Zaf shook his head, unzipping his jacket and shifting his sandwich from hand to hand as he slid out of the sleeves. “You need someone to keep an eye on you.”
“Keep saying that and I might decide you’re a misogynist.”
“Is that what you think?” He wrapped his jacket ar
ound her shoulders, then squeezed her upper arm. His eyes met hers, not with a challenge, but with quiet, open care—as if he was actually waiting for a response.
“Well, no. I was joking.”
“Oh. Good.” He smiled slightly, and they stood like that for long moments, close and connected in the shadows. Dani thought she felt a gentle tug within her chest, as if there was a ribbon tied around her breastbone, connected to the curve of Zaf’s solemn mouth.
Then he let go, and stepped back, and took a bite of his sandwich, and the moment dissolved. Which was fortunate, as she had no idea what the bloody hell had just happened and would prefer to forget about it completely.
To that end, she cleared her throat and gave her borrowed jacket an assessing stare. “Hmm. Not bad. And it’s almost black.”
“Yep. One hundred percent nylon, too. Nothing but luxury.”

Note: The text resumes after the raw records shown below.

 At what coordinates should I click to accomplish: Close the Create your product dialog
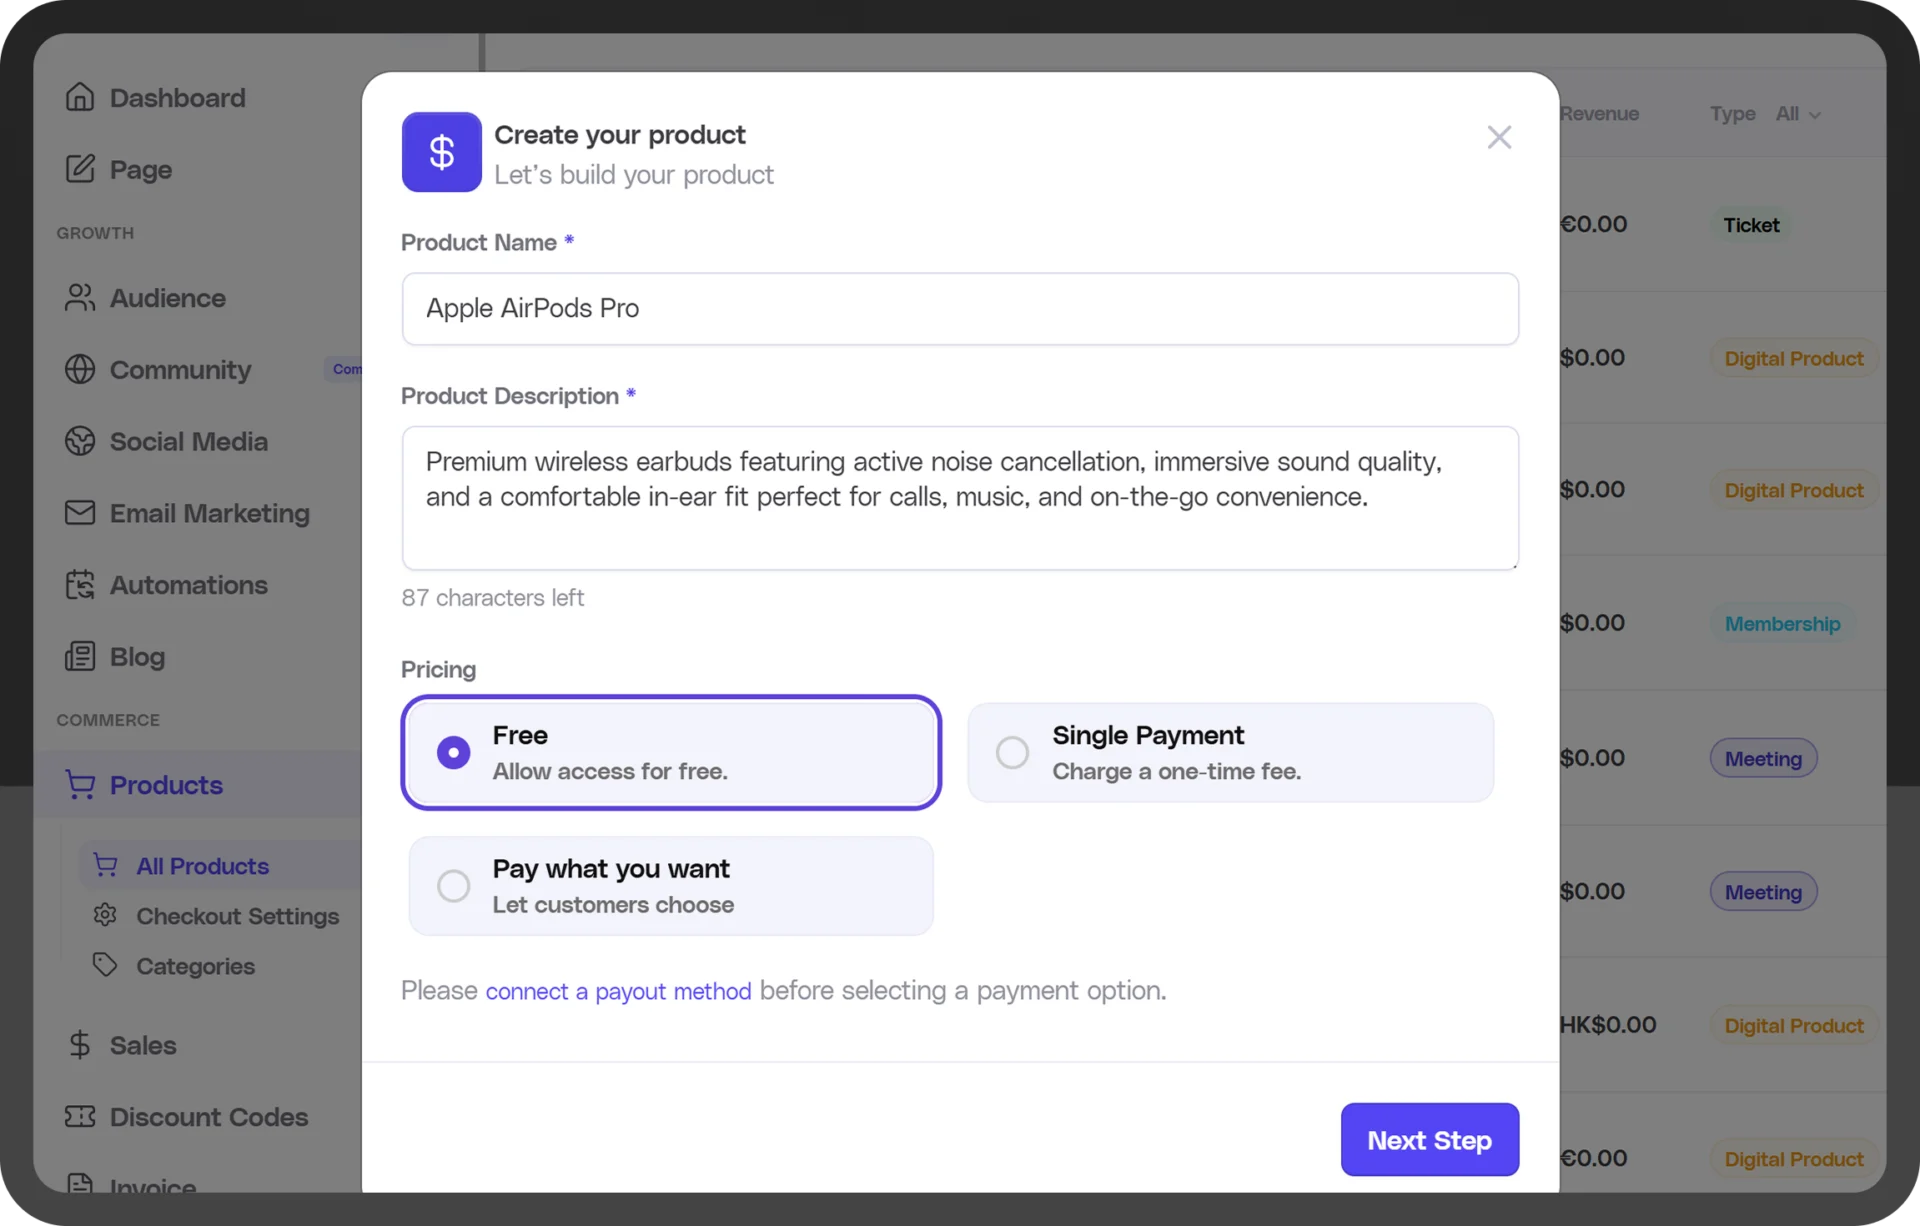tap(1498, 137)
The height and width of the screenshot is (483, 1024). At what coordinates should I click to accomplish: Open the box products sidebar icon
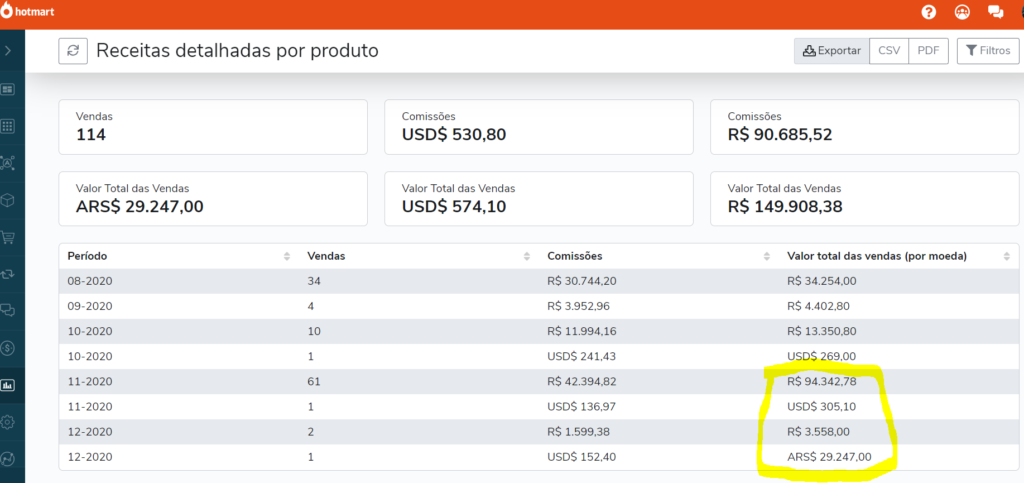pos(8,200)
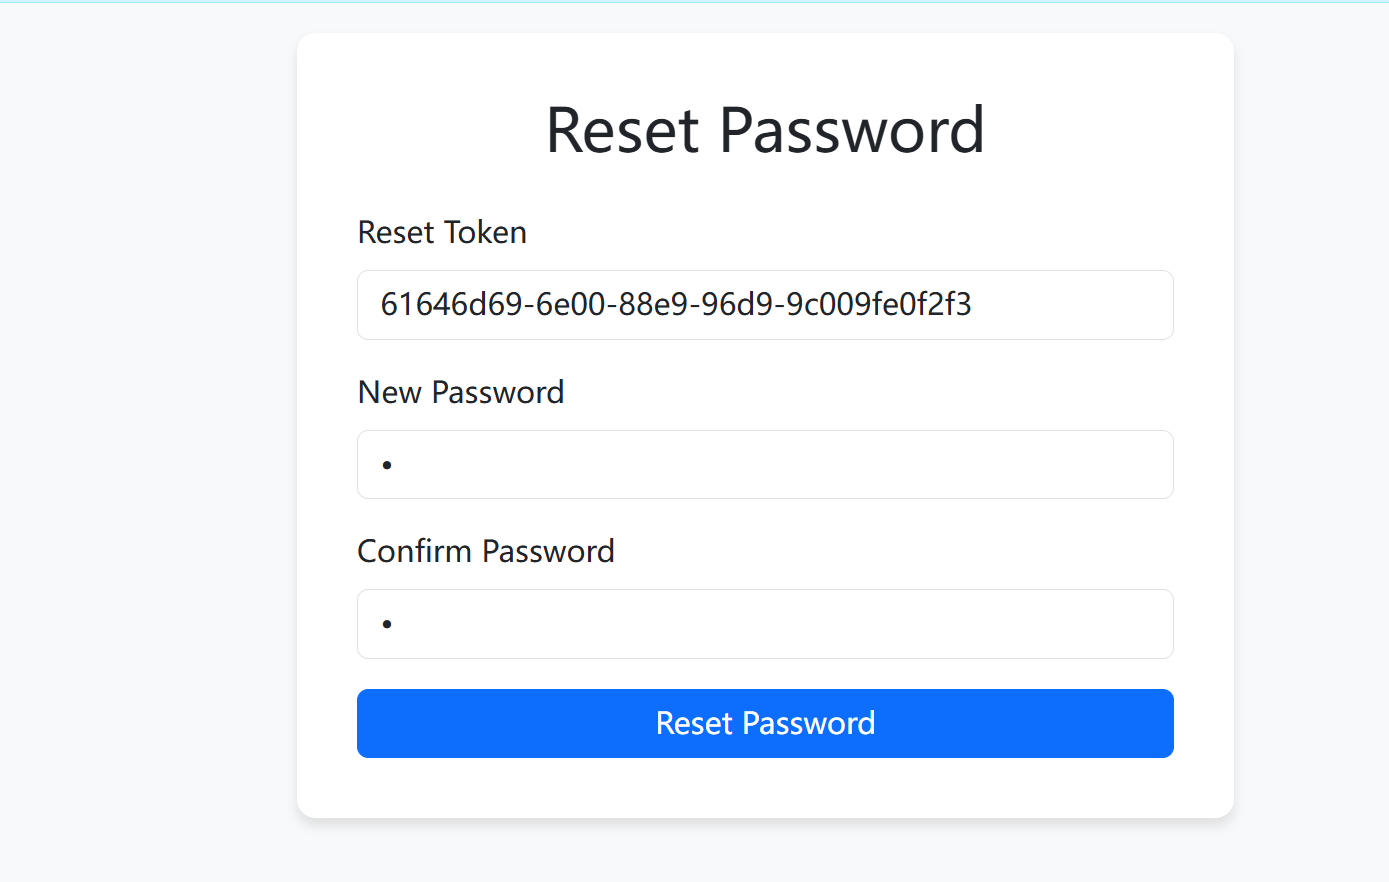Screen dimensions: 1389x882
Task: Click the "New Password" field label
Action: click(x=461, y=392)
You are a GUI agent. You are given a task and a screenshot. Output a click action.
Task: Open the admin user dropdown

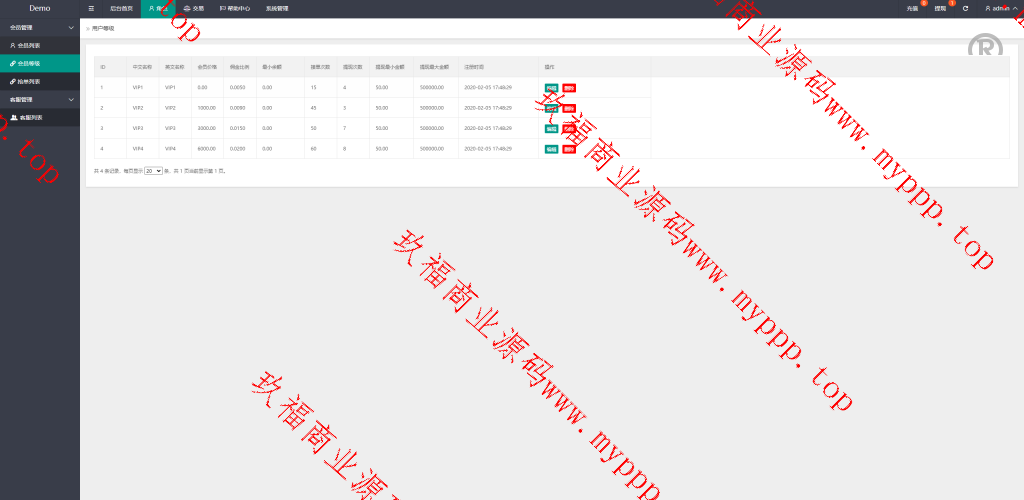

She laughed, but the sound was slightly breathless. His fault: she could see more of him now he’d stripped off for her. The way his shirt stretched tight over his chest, the corded muscle on his exposed forearms—it was all deliriously visible. The hair on his arms was dense and black and silky. He had ridiculously thick wrists. His hands were big and long-fingered and he was currently using them to unplug his earbuds from his phone.
“Listening to porn again?” she asked, pushing all horny thoughts firmly aside. Small talk, then sexual propositions, that was the rule. Although, she supposed discussing porn might be blurring boundaries. Oh, well.
Zaf’s cheeks flushed darker. “I was never listening to porn. I listen to romance novels.”
Erm . . . what?
“I beg your pardon,” she sputtered after a moment. “Did you just say you listen to romance novels?”